_What is needed_. Collect and copy every line of the entries below that contains the string "word".
_ _ _
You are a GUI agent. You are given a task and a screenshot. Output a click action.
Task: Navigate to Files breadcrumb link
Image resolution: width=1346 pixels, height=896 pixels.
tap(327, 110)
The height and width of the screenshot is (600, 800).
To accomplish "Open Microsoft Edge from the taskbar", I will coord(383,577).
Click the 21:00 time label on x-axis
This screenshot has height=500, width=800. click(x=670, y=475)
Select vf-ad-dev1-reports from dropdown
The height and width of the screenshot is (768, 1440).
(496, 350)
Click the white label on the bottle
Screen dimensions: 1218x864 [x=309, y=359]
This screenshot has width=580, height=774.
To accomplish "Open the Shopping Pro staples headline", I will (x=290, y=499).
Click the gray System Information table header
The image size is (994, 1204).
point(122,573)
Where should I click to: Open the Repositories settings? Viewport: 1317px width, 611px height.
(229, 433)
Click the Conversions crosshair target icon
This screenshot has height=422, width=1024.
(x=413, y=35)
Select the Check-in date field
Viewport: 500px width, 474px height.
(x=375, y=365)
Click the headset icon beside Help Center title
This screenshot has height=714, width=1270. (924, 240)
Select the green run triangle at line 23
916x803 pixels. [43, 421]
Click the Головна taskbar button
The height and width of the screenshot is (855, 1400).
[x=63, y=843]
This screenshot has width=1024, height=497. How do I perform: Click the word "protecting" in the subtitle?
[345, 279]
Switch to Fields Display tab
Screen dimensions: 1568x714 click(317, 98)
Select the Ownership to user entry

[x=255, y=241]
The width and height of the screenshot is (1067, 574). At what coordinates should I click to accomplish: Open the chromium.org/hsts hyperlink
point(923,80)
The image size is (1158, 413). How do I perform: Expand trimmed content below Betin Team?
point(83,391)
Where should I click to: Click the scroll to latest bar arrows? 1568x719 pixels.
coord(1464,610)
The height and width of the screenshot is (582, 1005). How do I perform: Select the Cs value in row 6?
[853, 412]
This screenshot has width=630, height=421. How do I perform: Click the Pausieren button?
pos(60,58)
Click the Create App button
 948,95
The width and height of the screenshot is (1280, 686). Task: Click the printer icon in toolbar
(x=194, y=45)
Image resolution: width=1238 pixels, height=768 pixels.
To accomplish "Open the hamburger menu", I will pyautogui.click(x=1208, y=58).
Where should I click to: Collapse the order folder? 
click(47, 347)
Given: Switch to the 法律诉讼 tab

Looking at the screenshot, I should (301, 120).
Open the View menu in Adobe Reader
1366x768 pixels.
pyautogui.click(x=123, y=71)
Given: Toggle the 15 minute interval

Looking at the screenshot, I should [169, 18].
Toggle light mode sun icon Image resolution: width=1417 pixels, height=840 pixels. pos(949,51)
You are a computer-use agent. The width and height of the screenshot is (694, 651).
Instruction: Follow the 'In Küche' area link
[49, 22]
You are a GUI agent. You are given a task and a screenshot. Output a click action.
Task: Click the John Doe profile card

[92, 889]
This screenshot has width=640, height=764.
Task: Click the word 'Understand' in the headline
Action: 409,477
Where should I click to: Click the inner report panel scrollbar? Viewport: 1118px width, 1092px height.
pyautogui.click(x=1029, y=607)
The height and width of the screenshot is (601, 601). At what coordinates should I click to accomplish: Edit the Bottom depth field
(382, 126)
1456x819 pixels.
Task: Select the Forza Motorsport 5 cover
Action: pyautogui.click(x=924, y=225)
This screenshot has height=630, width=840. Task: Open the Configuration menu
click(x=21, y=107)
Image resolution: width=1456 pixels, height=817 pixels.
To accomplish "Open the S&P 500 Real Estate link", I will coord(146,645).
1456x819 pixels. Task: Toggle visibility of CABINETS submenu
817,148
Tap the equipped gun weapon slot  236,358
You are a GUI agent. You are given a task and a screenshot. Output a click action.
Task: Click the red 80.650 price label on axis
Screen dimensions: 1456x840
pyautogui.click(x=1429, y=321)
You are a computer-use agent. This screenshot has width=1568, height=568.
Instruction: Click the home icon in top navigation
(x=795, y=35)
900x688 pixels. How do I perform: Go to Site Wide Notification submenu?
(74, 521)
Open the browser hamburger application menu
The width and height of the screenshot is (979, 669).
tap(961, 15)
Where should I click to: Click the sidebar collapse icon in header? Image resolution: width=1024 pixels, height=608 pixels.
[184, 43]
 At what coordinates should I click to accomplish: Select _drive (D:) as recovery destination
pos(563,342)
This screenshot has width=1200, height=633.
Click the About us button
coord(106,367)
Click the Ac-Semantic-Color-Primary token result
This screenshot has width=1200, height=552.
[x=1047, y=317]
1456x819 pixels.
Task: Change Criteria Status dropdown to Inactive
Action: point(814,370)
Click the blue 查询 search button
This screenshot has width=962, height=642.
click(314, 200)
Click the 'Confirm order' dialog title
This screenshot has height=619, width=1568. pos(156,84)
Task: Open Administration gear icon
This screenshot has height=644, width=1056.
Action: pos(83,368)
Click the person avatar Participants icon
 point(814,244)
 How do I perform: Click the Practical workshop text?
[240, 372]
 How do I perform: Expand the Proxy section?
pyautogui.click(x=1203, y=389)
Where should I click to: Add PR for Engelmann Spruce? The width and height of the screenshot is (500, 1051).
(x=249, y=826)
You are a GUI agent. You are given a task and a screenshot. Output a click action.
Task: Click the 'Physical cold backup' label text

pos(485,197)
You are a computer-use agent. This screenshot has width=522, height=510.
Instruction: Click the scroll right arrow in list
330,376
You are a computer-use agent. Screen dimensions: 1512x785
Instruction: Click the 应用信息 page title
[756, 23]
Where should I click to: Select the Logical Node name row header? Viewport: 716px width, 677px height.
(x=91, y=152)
_ _ _
_Result_.
This screenshot has width=1024, height=497. How do I perform: Click the word "protecting" in the subtitle?
Task: Click the word 'Understand' in the headline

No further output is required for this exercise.